Erst wenn es richtig ans Geld gehe, werde ein Prozess des Umdenkens und der Aufarbeitung des Abgasskandals beginnen, der längst überfällig sei. Mit dem Kartellverdacht erhält der Dieselskandal auch aus Sicht der Verbraucherschützer eine neue Dimension. „Der Ruf der deutschen Autobranche steht vollends auf dem Spiel“, sagt Klaus Müller, Vorstand des Verbraucherzentrale Bundesverbands (vzbv).
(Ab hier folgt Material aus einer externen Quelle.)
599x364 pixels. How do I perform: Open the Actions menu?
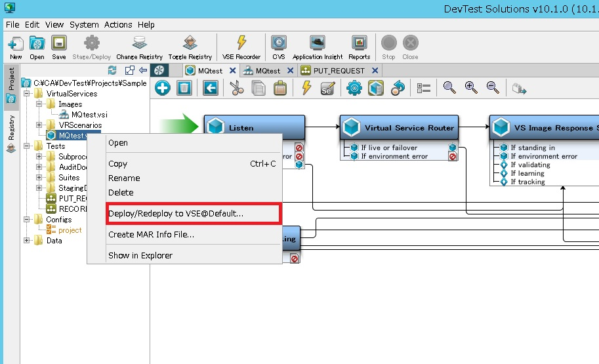click(118, 24)
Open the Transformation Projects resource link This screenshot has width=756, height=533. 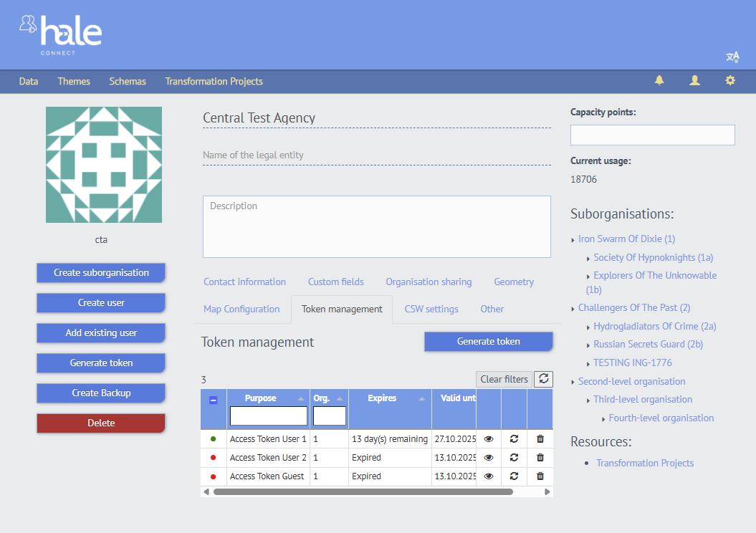644,463
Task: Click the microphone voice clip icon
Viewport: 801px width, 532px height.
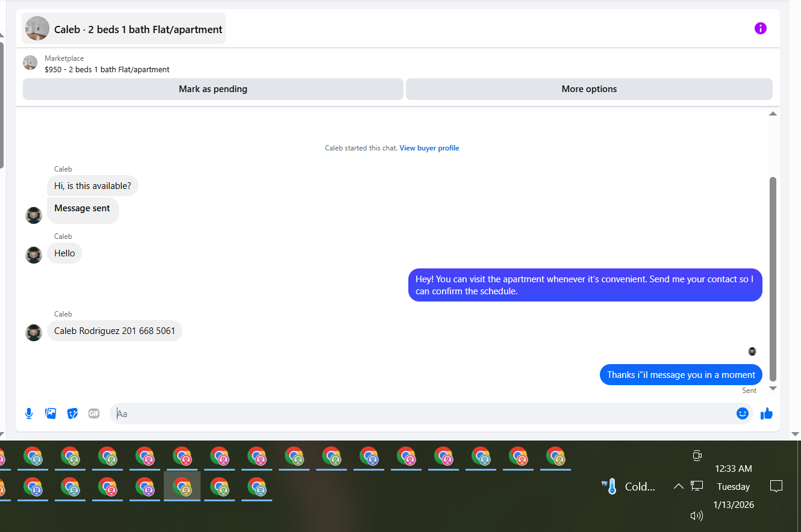Action: [29, 413]
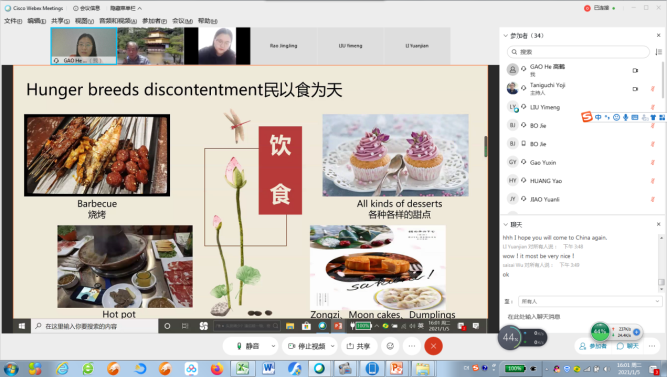667x377 pixels.
Task: Open the 共享 menu in the menu bar
Action: click(60, 21)
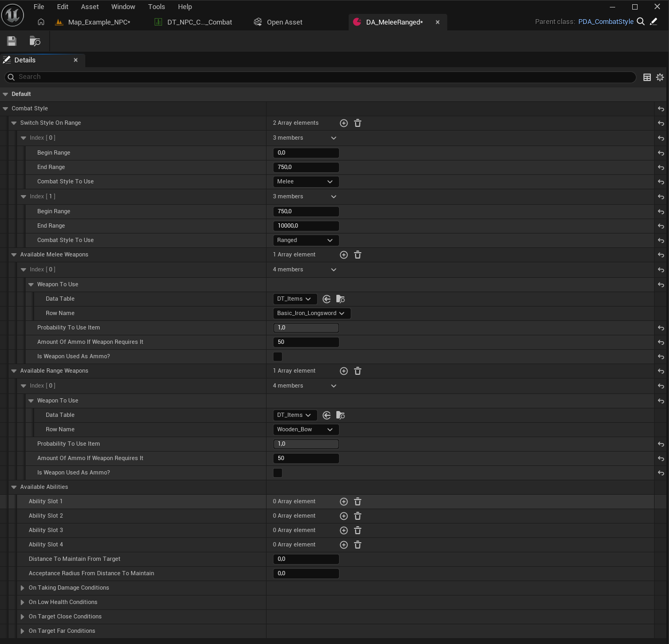Image resolution: width=669 pixels, height=644 pixels.
Task: Open the Melee combat style dropdown
Action: click(x=305, y=182)
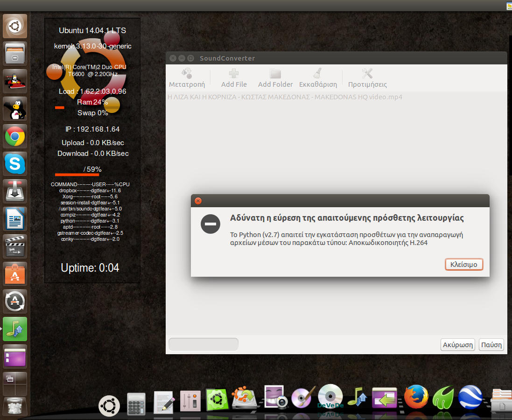
Task: Open Firefox from the bottom dock
Action: pos(415,398)
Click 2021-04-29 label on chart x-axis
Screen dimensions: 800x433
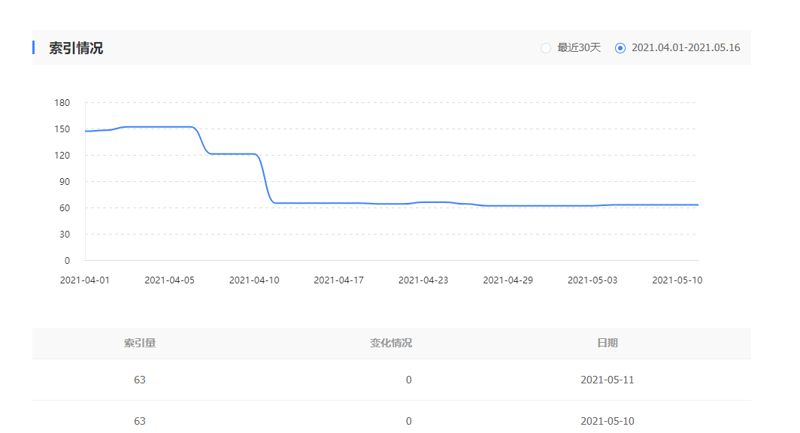pos(508,281)
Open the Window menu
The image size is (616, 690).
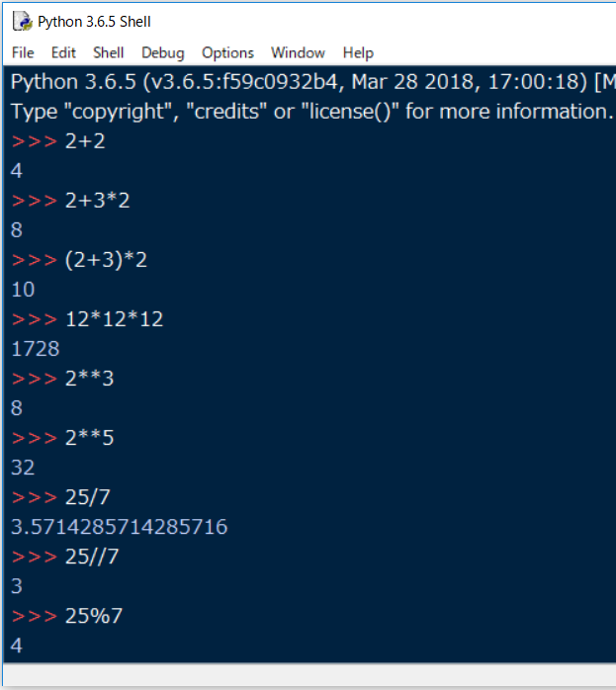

„Bestätigt sich der Verdacht, wurden mit Vorsatz Absprachen auf Kosten der Kunden getroffen. Und es ist nur schwer vorstellbar, dass Verantwortliche in Spitzenfunktionen nichts davon wussten.“ Müller fordert, dass betroffene Kunden nicht leer ausgehen dürfen: „Ihnen steht eine Entschädigung zu.“ Für die Politik sei es „höchste Zeit, sich auf die Seite der betrogenen Verbraucher zu stellen“.

Vertuschen und Schönreden

„Die deutsche Autoindustrie kommt aus den Schlagzeilen nicht raus, bis alle Ungereimtheiten und Tricksereien aufgearbeitet sind“, sagte Anton Hofreiter dieser Zeitung. „Genauso lange bleibt das Image von Produkten made in Germany ramponiert.“ Die Bundesregierung dürfe „nicht länger Handlanger beim Vertuschen und Schönreden bleiben, und die Bosse der Autoindustrie müssen endlich alles auf den Tisch packen“.

„Kartellrechtliche Absprachen wären eine zusätzliche Belastung für die Thematik, die wir gerade mit der Automobilindustrie haben“, sagte Bundesverkehrsminister Alexander Dobrindt (CSU). Die Kartellbehörden müssten die Vorwürfe untersuchen. Unterdessen verschärft die EU-Kommission im Dieselskandal den Druck auf die Hersteller. Industriekommissarin Elzbieta Bienkowska verlangt von VW sie bis Jahresende „eine Rückrufrate von hundert Prozent“. Andernfalls müssten die manipulierten Fahrzeuge 2018 aus dem Verkehr gezogen werden.